**Action item**
Select from the records below every line that has the word "checkbox" in it.

**Supplied data**
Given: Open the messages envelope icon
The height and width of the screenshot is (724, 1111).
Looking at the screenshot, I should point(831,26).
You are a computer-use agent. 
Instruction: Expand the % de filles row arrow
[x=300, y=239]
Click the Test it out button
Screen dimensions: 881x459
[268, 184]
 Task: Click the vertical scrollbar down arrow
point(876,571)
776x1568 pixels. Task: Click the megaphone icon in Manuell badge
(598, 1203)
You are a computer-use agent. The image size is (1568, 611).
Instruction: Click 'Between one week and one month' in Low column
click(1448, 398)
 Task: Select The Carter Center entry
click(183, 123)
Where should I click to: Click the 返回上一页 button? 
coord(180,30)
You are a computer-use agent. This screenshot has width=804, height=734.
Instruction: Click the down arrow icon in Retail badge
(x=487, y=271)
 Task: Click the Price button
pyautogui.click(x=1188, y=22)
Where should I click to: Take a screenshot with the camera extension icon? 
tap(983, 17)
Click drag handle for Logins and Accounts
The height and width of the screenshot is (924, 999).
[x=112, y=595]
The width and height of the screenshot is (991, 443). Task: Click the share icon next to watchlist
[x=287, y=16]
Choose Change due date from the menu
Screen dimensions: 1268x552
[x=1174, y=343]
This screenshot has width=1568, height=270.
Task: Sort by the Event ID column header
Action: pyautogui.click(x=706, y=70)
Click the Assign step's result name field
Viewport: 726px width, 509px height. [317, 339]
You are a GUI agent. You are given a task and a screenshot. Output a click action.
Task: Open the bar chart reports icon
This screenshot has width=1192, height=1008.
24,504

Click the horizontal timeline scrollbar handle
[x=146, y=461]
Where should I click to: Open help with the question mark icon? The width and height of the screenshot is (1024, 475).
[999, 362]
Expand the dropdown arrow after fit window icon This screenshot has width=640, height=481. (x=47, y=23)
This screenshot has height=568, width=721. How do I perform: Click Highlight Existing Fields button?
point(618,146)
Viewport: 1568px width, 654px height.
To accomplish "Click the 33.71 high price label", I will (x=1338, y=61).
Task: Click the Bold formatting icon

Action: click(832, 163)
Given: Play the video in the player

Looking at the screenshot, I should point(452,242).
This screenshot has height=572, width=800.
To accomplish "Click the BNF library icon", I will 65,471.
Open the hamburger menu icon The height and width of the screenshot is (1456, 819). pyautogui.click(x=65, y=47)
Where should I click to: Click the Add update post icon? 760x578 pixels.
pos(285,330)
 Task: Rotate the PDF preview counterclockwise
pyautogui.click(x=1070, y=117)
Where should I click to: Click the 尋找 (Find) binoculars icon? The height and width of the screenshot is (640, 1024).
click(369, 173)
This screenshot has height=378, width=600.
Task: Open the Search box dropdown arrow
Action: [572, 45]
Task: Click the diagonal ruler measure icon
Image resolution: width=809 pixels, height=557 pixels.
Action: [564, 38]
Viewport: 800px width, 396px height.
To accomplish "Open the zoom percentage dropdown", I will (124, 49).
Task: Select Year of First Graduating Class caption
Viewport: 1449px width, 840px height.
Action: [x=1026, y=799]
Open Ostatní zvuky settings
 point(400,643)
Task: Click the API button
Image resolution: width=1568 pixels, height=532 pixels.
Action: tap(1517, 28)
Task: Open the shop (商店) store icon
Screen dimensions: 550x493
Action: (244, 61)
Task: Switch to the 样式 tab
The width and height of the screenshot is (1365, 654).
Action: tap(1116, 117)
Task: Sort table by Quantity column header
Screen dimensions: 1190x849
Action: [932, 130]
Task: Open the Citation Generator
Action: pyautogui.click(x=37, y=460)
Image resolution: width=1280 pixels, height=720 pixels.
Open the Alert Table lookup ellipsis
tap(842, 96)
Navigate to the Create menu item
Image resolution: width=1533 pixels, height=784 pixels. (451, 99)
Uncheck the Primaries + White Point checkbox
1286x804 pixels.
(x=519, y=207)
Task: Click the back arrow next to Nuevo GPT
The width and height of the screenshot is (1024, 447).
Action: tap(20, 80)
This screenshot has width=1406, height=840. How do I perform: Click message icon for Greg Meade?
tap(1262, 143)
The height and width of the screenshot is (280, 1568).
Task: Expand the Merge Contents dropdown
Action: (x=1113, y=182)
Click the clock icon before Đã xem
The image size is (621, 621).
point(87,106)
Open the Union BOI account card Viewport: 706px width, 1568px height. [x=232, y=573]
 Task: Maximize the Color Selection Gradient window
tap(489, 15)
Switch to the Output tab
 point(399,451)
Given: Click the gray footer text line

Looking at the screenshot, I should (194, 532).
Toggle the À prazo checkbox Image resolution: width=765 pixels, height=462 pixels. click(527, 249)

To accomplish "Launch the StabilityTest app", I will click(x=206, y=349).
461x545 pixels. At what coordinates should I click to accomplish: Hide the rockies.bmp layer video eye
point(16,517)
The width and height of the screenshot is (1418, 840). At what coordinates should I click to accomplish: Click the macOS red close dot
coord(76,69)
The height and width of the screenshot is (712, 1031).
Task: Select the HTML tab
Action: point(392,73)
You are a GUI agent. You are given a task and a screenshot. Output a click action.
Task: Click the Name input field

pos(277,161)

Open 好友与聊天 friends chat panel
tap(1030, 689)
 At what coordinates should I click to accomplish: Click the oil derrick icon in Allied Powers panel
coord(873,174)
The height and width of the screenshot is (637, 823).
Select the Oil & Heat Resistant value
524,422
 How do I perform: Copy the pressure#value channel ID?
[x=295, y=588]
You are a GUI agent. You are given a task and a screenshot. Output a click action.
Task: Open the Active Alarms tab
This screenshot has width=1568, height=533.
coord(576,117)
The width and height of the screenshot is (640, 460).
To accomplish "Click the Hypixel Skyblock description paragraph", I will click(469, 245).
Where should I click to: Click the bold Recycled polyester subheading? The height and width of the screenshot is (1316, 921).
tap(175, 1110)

**Result for this exercise**
Uncheck the Primaries + White Point checkbox
Toggle the À prazo checkbox Image resolution: width=765 pixels, height=462 pixels. click(527, 249)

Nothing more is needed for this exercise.